### WHAT TO WORK ON
Pick out each line of the material below that contains the word "Viewport".

Element lookup records

----------

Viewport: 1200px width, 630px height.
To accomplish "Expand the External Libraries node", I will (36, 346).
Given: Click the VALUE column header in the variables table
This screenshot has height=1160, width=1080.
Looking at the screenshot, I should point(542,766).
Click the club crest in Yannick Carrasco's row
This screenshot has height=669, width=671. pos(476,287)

----------

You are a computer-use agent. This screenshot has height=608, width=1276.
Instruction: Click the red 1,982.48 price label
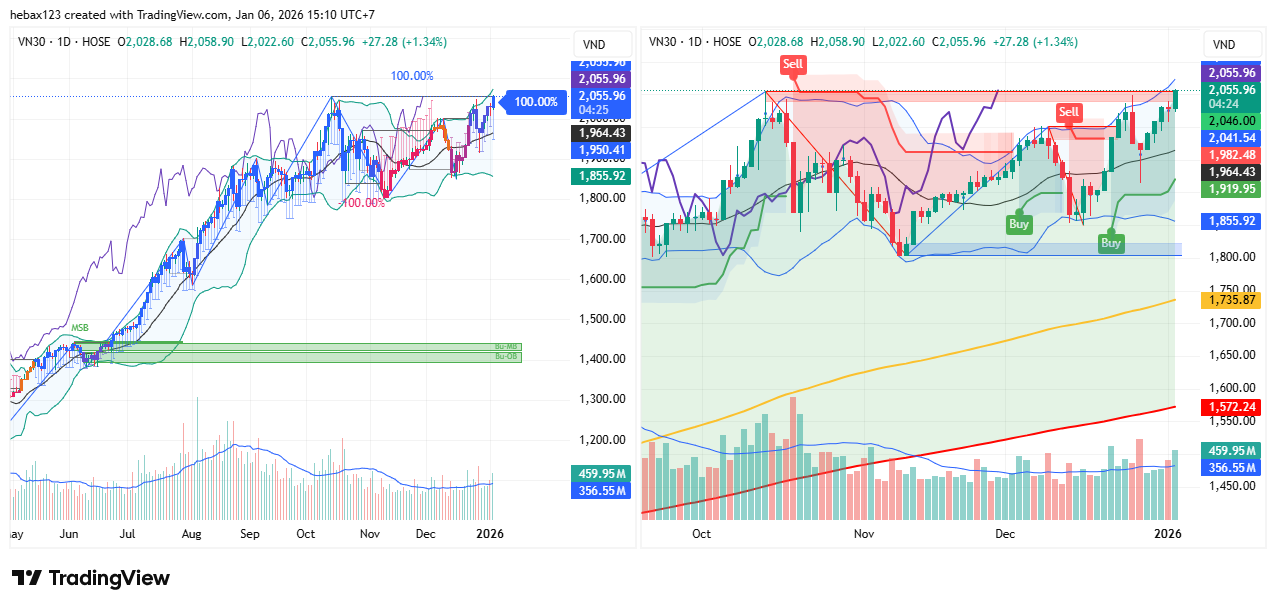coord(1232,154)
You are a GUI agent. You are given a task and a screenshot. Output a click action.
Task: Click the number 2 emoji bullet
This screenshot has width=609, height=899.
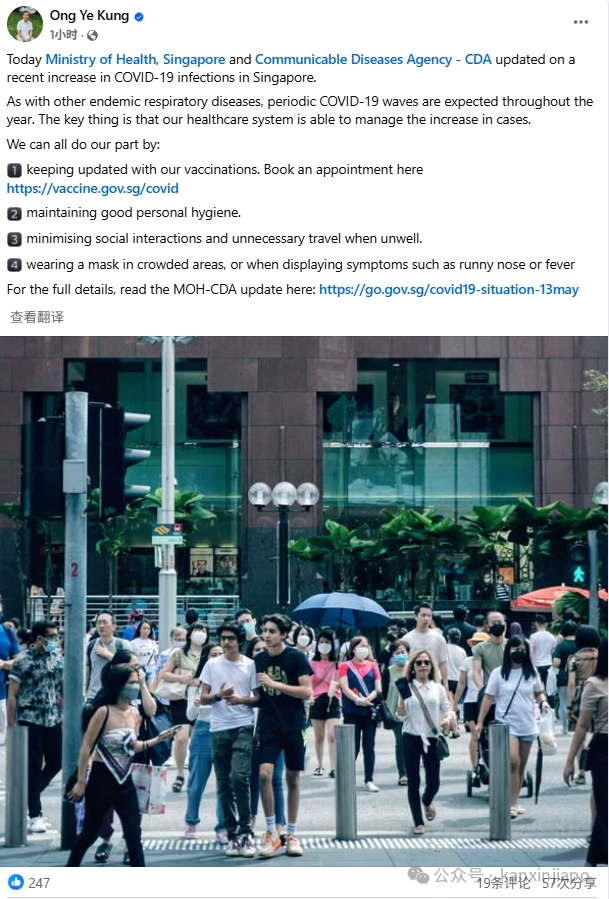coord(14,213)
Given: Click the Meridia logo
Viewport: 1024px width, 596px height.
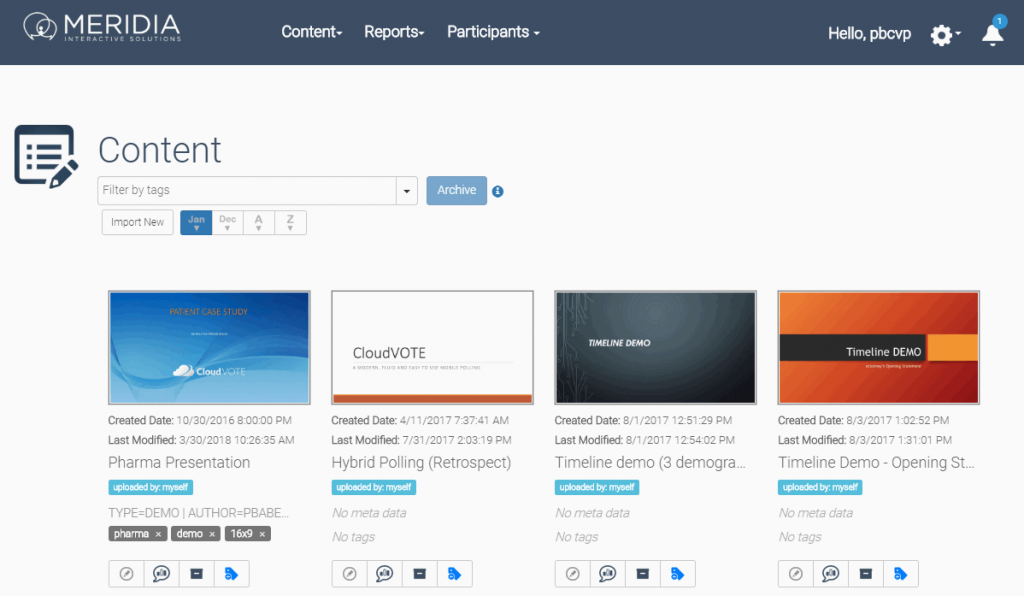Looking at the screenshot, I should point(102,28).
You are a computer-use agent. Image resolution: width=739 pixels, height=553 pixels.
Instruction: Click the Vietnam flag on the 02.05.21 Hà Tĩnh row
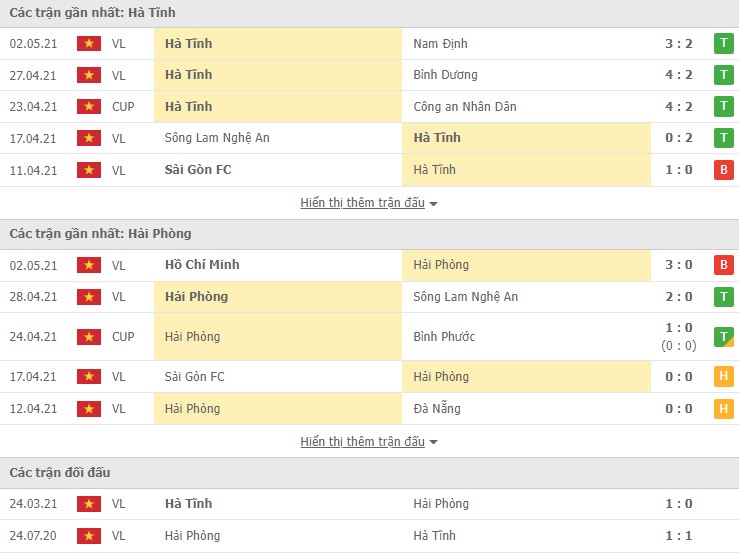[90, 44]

----------

### FULL ANSWER
Viewport: 1200px width, 630px height.
Viewport: 1024px width, 596px height.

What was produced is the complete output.